-- Start Entries --
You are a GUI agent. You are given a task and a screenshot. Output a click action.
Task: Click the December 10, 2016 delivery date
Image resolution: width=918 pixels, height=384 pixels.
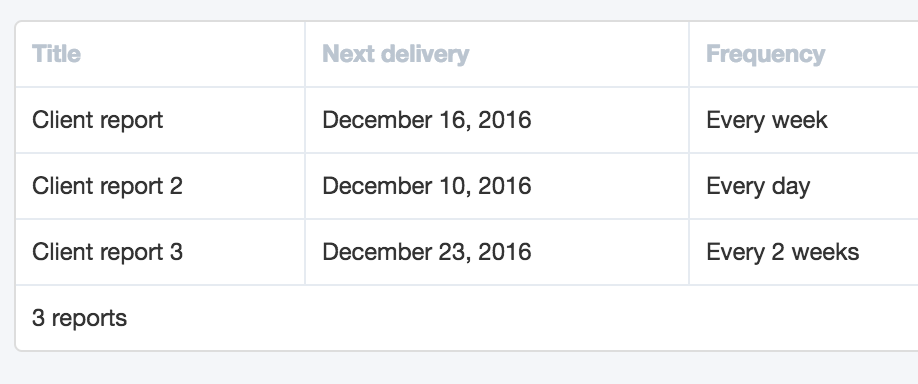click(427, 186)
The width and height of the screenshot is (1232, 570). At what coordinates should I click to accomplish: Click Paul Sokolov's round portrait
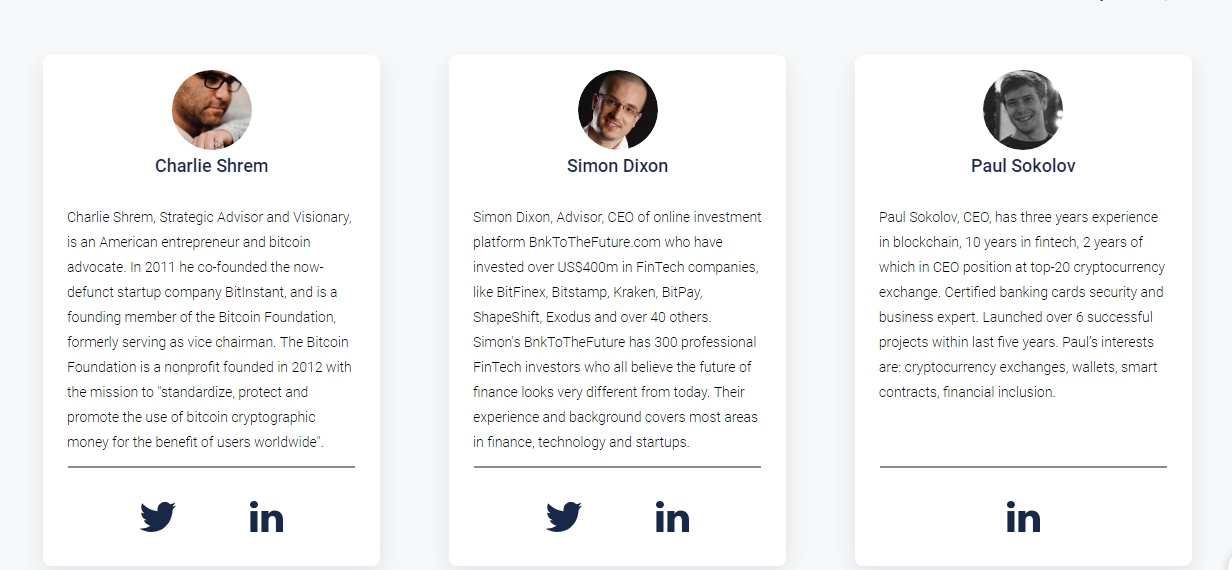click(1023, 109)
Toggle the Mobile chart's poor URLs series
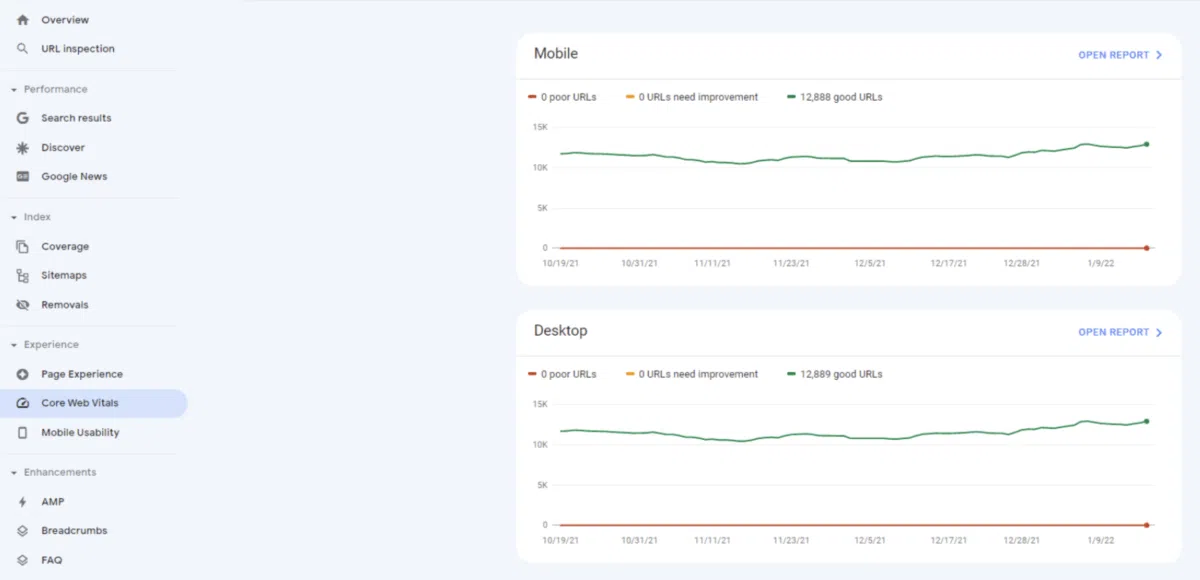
-- End Entries --
Rewrite the listing above, changing every "screenshot" to "screen capture" and leaving the rest untouched. Omit the pictures from your output.

Answer:
You are a GUI agent. You are given a task and a screen capture. Output a click action.
Task: Click the December 10, 2016 delivery date
Image resolution: width=918 pixels, height=384 pixels.
click(427, 186)
The width and height of the screen capture is (1232, 570). At what coordinates should I click to accomplish: Click Paul Sokolov's round portrait
click(1023, 109)
Toggle the Mobile chart's poor URLs series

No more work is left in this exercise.